Applications of nonstandard analysis in differentrial game theory

Abstract

In this study we look at optimal control theory and differential game theory. In the control section, to illustrate some of the nonstandard methods which we will be using, we give existence and uniqueness proofs for standard and Loeb measurable controls. The standard existence is a well-known result, the proof we give is is due to Keisler; this proof was given by him in previously unpublished lecture notes at the University of Wisconsin ([27]). The uniqueness proof is a simple application of Gronwall's Lemma ([31]).

We then show that there is always an optimal Loeb control even in situations where there is no optimal Lebesgue control. Using this result we are then able to show the well known result that there is always a standard optimal relaxed control.

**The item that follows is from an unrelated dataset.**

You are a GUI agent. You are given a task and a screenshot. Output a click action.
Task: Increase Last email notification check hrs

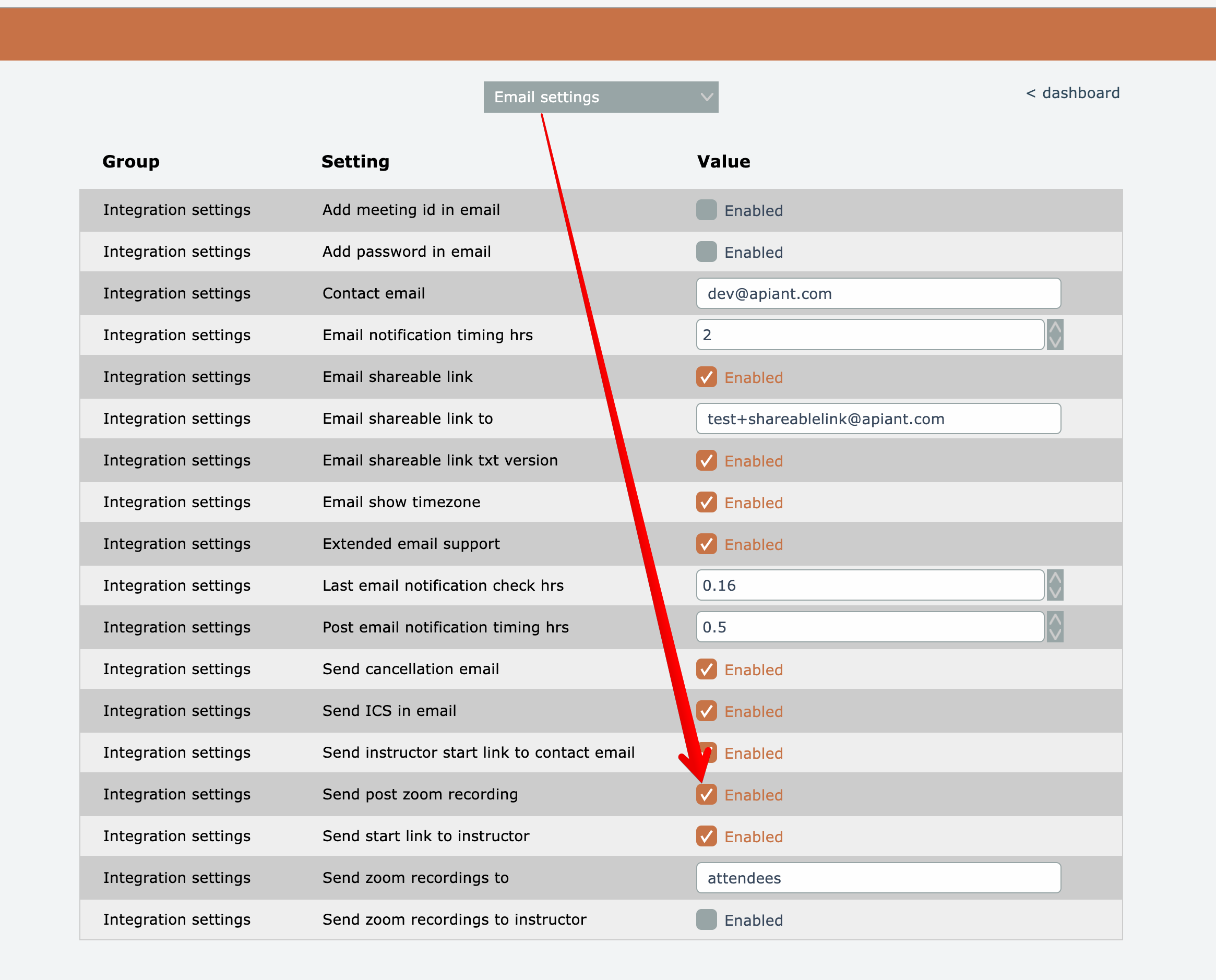[1055, 578]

In the games section, by using nonstandard analysis we show that, under certain circumstances, we have the existence of value for two player, zero-sum differential games played over the unit time interval. We follow the work of Elliott and Kalton and, as they did, we show that if the Isaacs condition holds then the game has value in the sense of Friedman. Over the relaxed controls the Isaacs condition is always satisfied and so there is always value for relaxed controls. Like Elliott and Kalton, we do not need Friedman's hypothesis that the variables appear separated in the dynamics and payoff. By using nonstandard methods we are, unlike Elliott and Kalton, able to show these results without using the Isaacs-Bellman equation, other than to explain what the Isaacs condition is. We also find it unnecessary to impose as many restrictions on the functions as Elliott and Kalton.